[similarity] adding a stopword-aware acronym alignment method for matching U.N. with United Nations, Museum of Modern Art with MoMA, as well as things like University of California - Los Angeles with UCLA. All of these should work across languages, including non-Latin character sets like Cyrllic (but not ideograms as the concept doesn't make as much sense there). Skipping tokens like "of" or "the" depends only on the stopwords dictionary being defined for a given language.

2017-12-04 15:21:09 -05:00
parent 252d5a0f37
commit cfa5b1ce42
6 changed files with 181 additions and 2 deletions
--- a/src/acronyms.c
+++ b/src/acronyms.c
@@ -0,0 +1,140 @@
+#include "acronyms.h"
+
+phrase_array *acronym_token_alignments(const char *s1, token_array *tokens1, const char *s2, token_array *tokens2, size_t num_languages, char **languages) {
+    if (s1 == NULL || tokens1 == NULL || s2 == NULL || tokens2 == NULL) {
+        return NULL;
+    }
+
+    size_t len1 = tokens1->n;
+    size_t len2 = tokens2->n;
+    if (len1 == 0 || len2 == 0 || len1 == len2) return NULL;
+
+    if (len1 > len2) {
+        const char *tmp_s = s1;
+        s1 = s2;
+        s2 = tmp_s;
+
+        token_array *tmp_t = tokens1;
+        tokens1 = tokens2;
+        tokens2 = tmp_t;
+
+        size_t tmp_l = len1;
+        len1 = len2;
+        len2 = tmp_l;
+    }
+
+    phrase_array *alignments = NULL;
+
+    token_t *t1 = tokens1->a;
+    token_t *t2 = tokens2->a;
+
+    uint32_array *stopwords_array = uint32_array_new_zeros(len2);
+
+    uint32_t *stopwords = stopwords_array->a;
+
+    for (size_t l = 0; l < num_languages; l++) {
+        char *lang = languages[l];
+        phrase_array *lang_phrases = search_address_dictionaries_tokens((char *)s2, tokens2, lang);
+
+        if (lang_phrases != NULL) {
+            size_t num_lang_phrases = lang_phrases->n;
+            for (size_t p = 0; p < num_lang_phrases; p++) {
+                phrase_t phrase = lang_phrases->a[p];
+
+                if (address_phrase_in_dictionary(phrase, DICTIONARY_STOPWORD)) {
+                    for (size_t stop_idx = phrase.start; stop_idx < phrase.start + phrase.len; stop_idx++) {
+                        stopwords[stop_idx] = 1;
+                    }
+                }
+            }
+            phrase_array_destroy(lang_phrases);
+        }
+    }
+
+    ssize_t acronym_start = -1;
+    ssize_t acronym_token_pos = -1;
+
+    uint8_t *ptr1 = (uint8_t *)s1;
+    uint8_t *ptr2 = (uint8_t *)s2;
+
+    int32_t c1, c2;
+    ssize_t c1_len;
+    ssize_t c2_len;
+
+    size_t t2_consumed = 0;
+
+    for (size_t i = 0; i < len1; i++) {
+        token_t ti = t1[i];
+
+        c1_len = utf8proc_iterate(ptr1 + ti.offset, ti.len, &c1);
+        if (c1_len <= 0 || c1 == 0) {
+            break;
+        }
+
+        // Make sure it's a non-ideographic word.
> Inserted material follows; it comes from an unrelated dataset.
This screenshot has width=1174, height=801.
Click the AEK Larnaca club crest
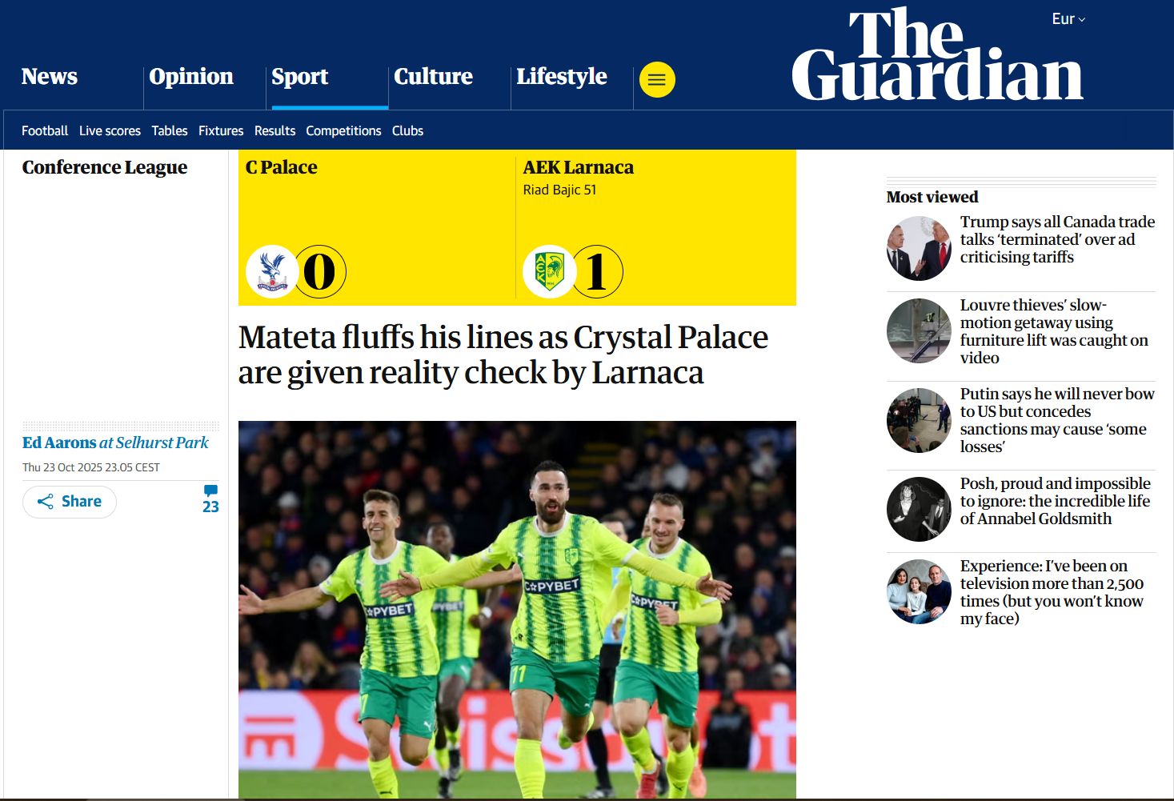coord(550,271)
Single letter abbreviations will be captured by other methods
+        if (!is_word_token(ti.type) || is_ideographic(ti.type) || ti.len == c1_len) {
+            acronym_token_pos = -1;
+            continue;
+        }
+
+        size_t ti_pos = 0;
+
+        for (size_t j = t2_consumed; j < len2; j++) {
+            token_t tj = t2[j];
+            c2_len = utf8proc_iterate(ptr2 + tj.offset, tj.len, &c2);
+            if (c2_len <= 0) {
+                break;
+            }
+
+            if (utf8proc_tolower(c1) == utf8proc_tolower(c2)) {
+                ti_pos += c1_len;
+                if (acronym_start < 0) {
+                    acronym_start = j;
+                    acronym_token_pos = 0;
+                }
+                acronym_token_pos++;
+                c1_len = utf8proc_iterate(ptr1 + ti.offset + ti_pos, ti.len, &c1);
+            } else if (stopwords[j] && acronym_token_pos > 0) {
+                continue;
+            } else if (is_punctuation(tj.type) && acronym_token_pos > 0) {
+                continue;
+            } else if (ti_pos < ti.len) {
+                acronym_token_pos = -1;
+                acronym_start = -1;
+                ti_pos = 0;
+                continue;
+            }
+
+            if ((utf8_is_period(c1) || utf8_is_hyphen(c1)) && ti_pos < ti.len) {
+                ti_pos += c1_len;
+                if (ti_pos < ti.len) {
+                    c1_len = utf8proc_iterate(ptr1 + ti.offset + ti_pos, ti.len, &c1);
+                    if (c1_len <= 0 || c1 == 0) {
+                        break;
+                    }
+                }
+            }
+
+            if (ti_pos == ti.len) {
+                phrase_t phrase = (phrase_t){acronym_start, j - acronym_start + 1, i};
+                // got alignment
+                if (alignments == NULL) {
+                    alignments = phrase_array_new();
+                }
+
+                phrase_array_push(alignments, phrase);
+        
+                ti_pos = 0;
+                acronym_token_pos = -1;
+                acronym_start = -1;
+            }
+        }
+
+    }
+
+    uint32_array_destroy(stopwords_array);
+
+    return alignments;   
+}
+
+